EventStream.data.preprocessing.standard_scaler module

Pre-processor that normalizes data to have zero mean and unit variance.

class EventStream.data.preprocessing.standard_scaler.StandardScaler[source]

Bases: Preprocessor

Normalizes data to have zero mean and unit variance.

This is a concrete implementation of the Preprocessor abstract class. It is a pre-processor that normalizes data to have zero mean and unit variance.
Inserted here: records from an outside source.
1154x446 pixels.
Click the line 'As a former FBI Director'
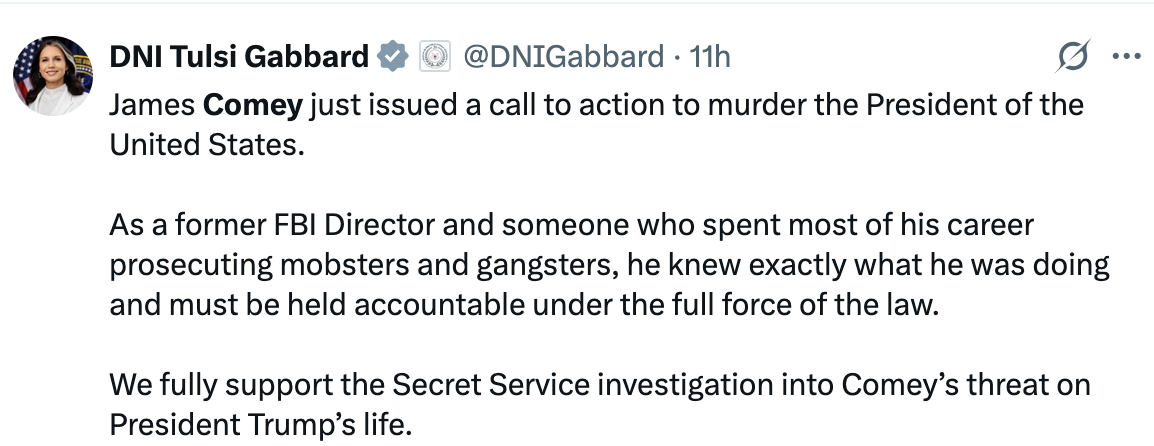pyautogui.click(x=572, y=225)
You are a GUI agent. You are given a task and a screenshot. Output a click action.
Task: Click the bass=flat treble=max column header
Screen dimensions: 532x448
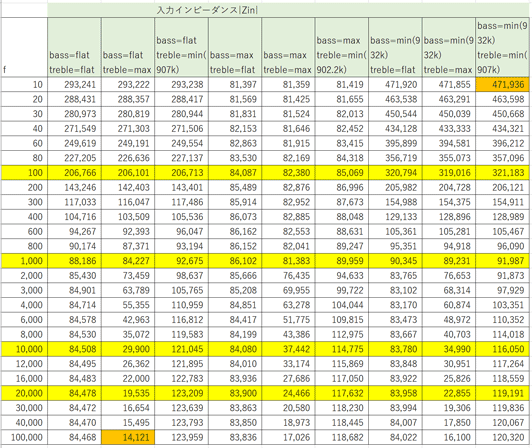click(x=128, y=47)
It is implemented as a Polars friendly pre-processor, meaning that it is implemented as a Polars expression that can be used in both a select and a groupby aggregation context.

Examples

>>> import polars as pl
>>> S = StandardScaler()
>>> df = pl.DataFrame({"a": [1, 2, 3, 4, 5]})
>>> params = S.fit_from_polars(pl.col("a")).alias("params")
>>> df.select(params)["params"].to_list()
[{'mean_': 3.0, 'std_': 1.5811388300841898}]
>>> norm = S.predict_from_polars(pl.col("a"), params).alias("a_norm")
>>> df.select(norm)["a_norm"].to_list()
[-1.2649110640673518, -0.6324555320336759, 0.0, 0.6324555320336759, 1.2649110640673518]
fit_from_polars(column: Expr) Expr[source]

Fit the mean and standard deviation of the data in column.

Parameters:
column: Expr

The Polars expression for the column containing the raw data to be pre-processed.

Returns:

A polars expression for a struct column containing the mean and standard deviation of

the data in column in fields named “mean_” and “std_” respectively.

Return type:

pl.Expr

classmethod params_schema() dict[str, DataType][source]
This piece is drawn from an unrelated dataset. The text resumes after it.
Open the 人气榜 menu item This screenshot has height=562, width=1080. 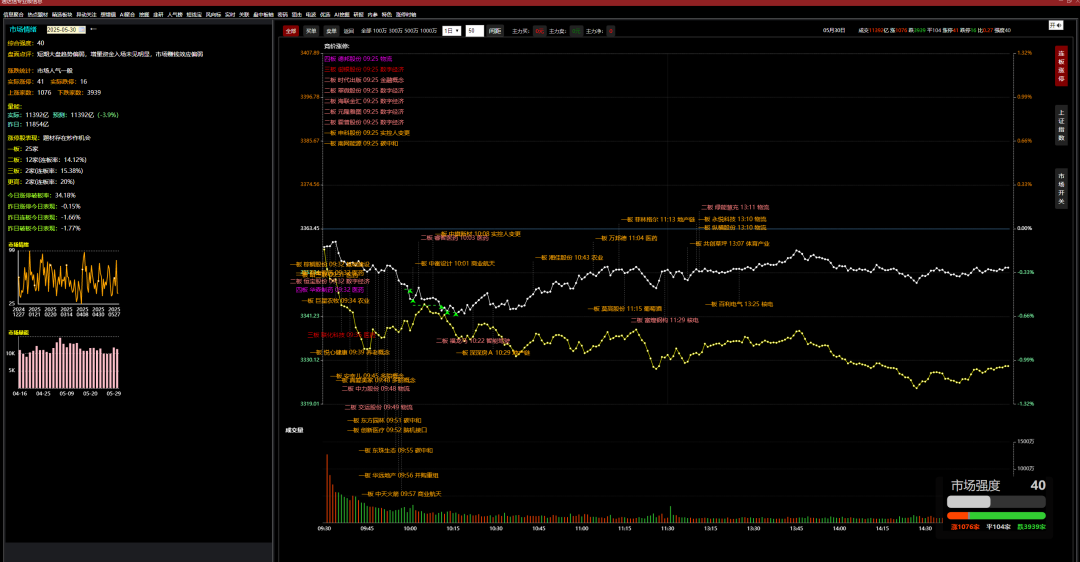(x=175, y=14)
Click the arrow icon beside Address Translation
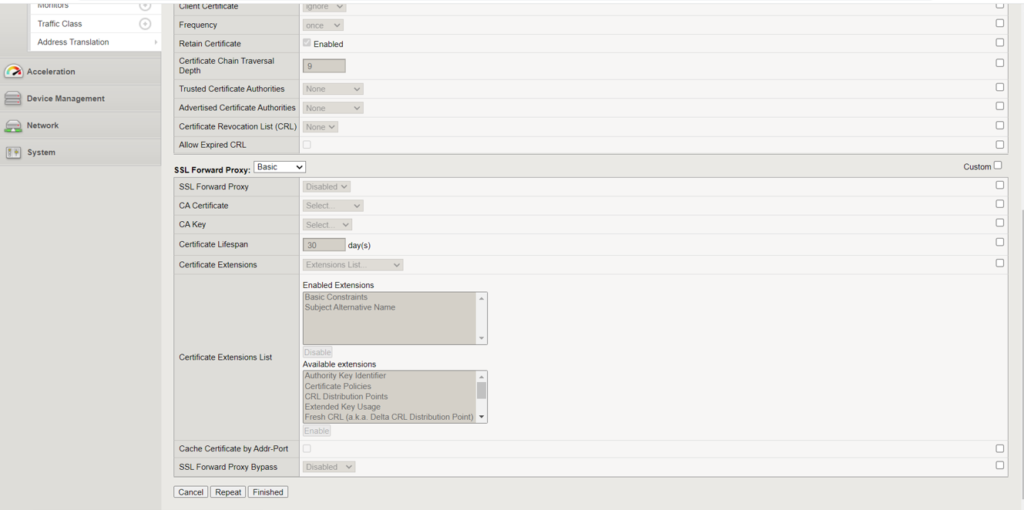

Returns {“mean_”: pl.Float64, “std_”: pl.Float64}.

classmethod predict_from_polars(column: Expr, model_column: Expr) Expr[source]

Returns (column - model_column.struct.field("mean_")) / model_column.struct.field("std_").

Parameters:
column: Expr

The Polars expression for the column containing the raw data to be centered and scaled.

model_column: Expr

The Polars expression for a struct column containing “mean_” and “std_” fields.

Returns:

(column - model_column.struct.field("mean_")) / model_column.struct.field("std_")

Return type:

pl.Expr